## Homotopically Reduced Paths (Part I)

The topic of this post focuses on a general concept that is heavily used in the wild topology world. Writing this post has been a fun exploration I’ve been meaning to spend time on for a while now. I will assume that all spaces involved are Hausdorff.

Definition 1: A path $\alpha:[0,1]\to X$ is (homotopically) reduced if either $\alpha$ is constant or if there is no interval $[a,b]\subseteq [0,1]$ such that $\alpha|_{[a,b]}$ is a null-homotopic loop, i.e. if $\alpha$ has no null-homotopic subloops.

I’ll usually just refer to a homotopically reduced path as a reduced path.
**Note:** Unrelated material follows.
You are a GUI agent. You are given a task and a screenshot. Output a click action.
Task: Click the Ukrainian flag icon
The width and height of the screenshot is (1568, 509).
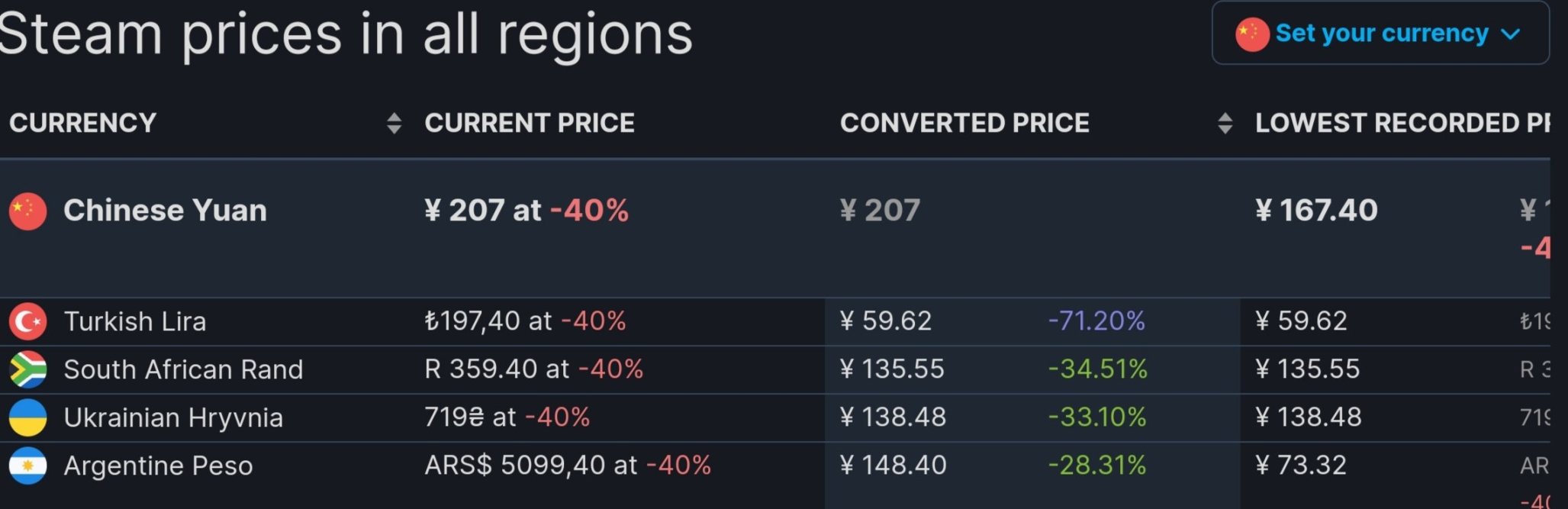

There are some other, more geometric, notions of “homotopically reduced” that are good for other purposes but this one is particularly relevant for one-dimensional spaces. Soon, we’ll combine new stuff with an old post to see that every path in a one-dimensional Hausdorff space is path-homotopic to a unique reduced path (unique up to reparameterization). Just as the uniqueness of reduced words in free groups is central to their theory and applications, the same kind of uniqueness for homotopy classes is important for proving things about fundamental groups of one-dimensional spaces.
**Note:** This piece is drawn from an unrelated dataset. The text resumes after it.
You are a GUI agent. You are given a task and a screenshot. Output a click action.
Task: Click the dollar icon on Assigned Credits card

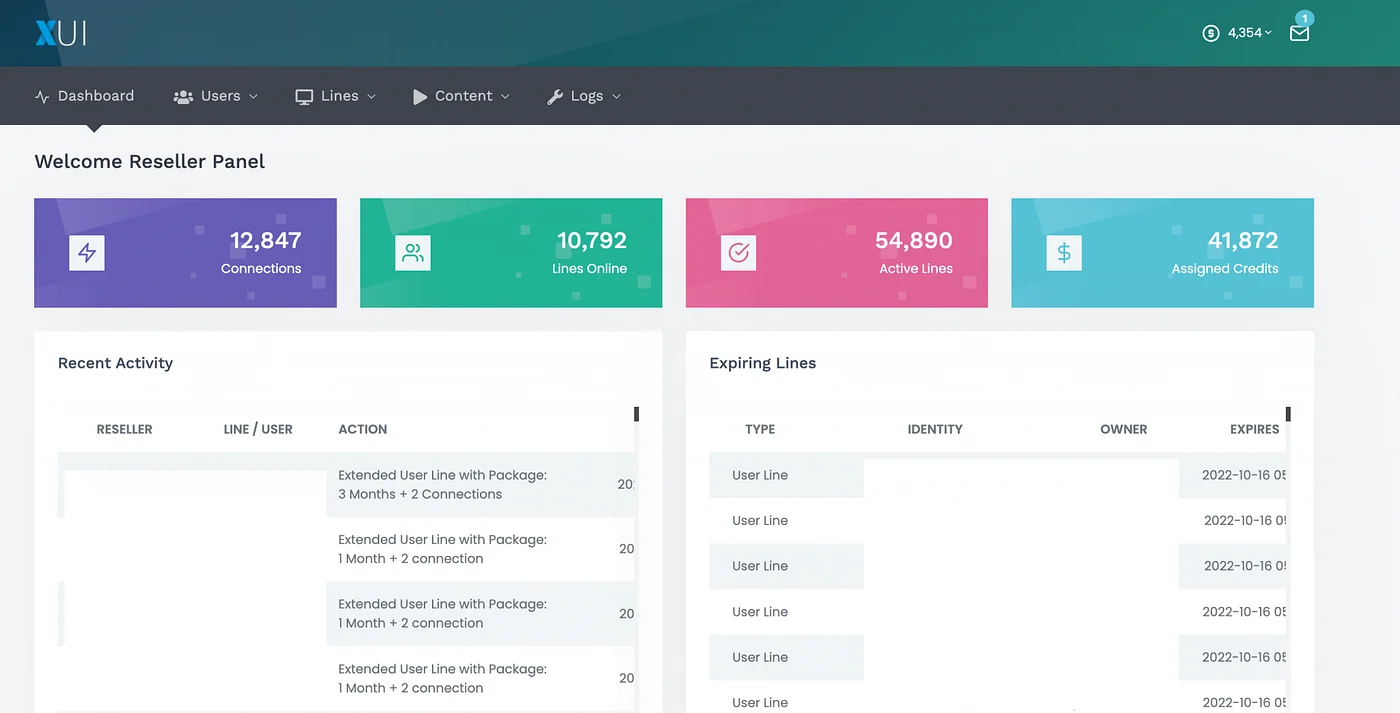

History: The idea behind reduced paths in the one-dimensional case is based off of Curtis and Fort’s work in [2] from the 1950’s. I should note that Curtis-Fort use the notion of a “normal loop” which permits constant subpaths and is not exactly the same as in Definition 1. The modern definition of “reduced path,” which is far more effective for applications, does not permit constant subpaths. This modern version appears to appear first in Section 2 of Eda’s 2002 paper [3]. There is also a nice proof in Cannon and Conner’s outstanding 2006 paper [1].

Fun question to ponder: What do you think a homotopically reduced map $[0,1]^n\to X$ should be for $n\geq 2$?
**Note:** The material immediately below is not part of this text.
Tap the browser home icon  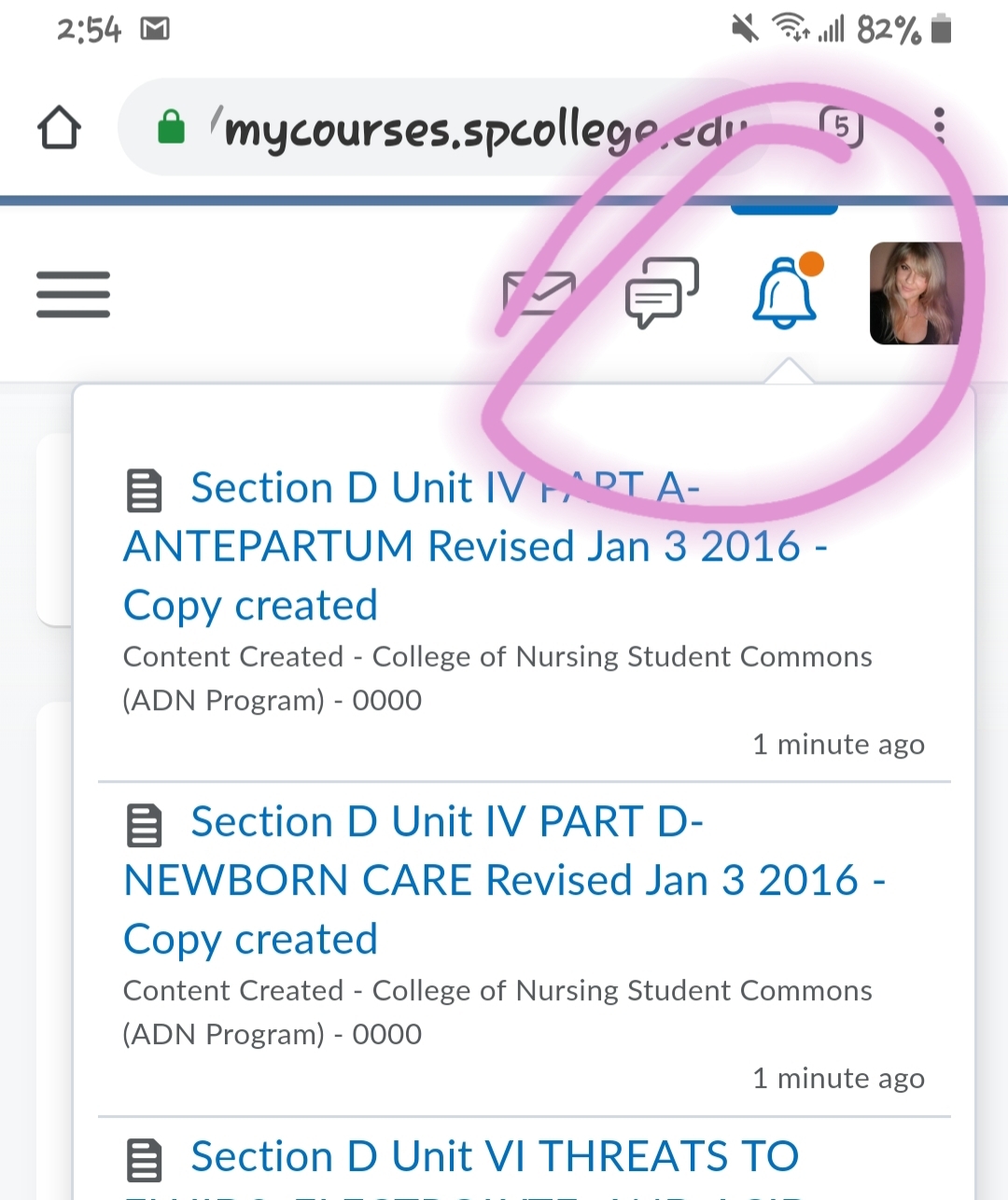[x=59, y=128]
1. A homotopically reduced path $\alpha:[0,1]\to X$ that is not a constant path must be nowhere constant, i.e. there is no open set $U\subseteq [0,1]$ on which $\alpha$ is constant. For then we could find $[a,b]\subseteq U$ such that $\alpha|_{[a,b]}$ is the constant loop, which is null-homotopic.
2. In general, it’s possible for a path-homotopy class to be represented by many different reduced paths. For instance let $X=S^1\times [0,1]$ be the cylinder and for $z\in[0,1]$, consider the paths  $\ell_{z}(t)=\left(\cos(2 \pi t),\sin(2 \pi t),z\right)$ and $\mu_z(t)=(1,0,tz)$. Now the family of paths $\mu_{z}\cdot \ell_{z}\cdot \mu_{z}^{-}$, $z\in [0,1]$ are all reduced paths that represent the same path-homotopy class. See the gif below.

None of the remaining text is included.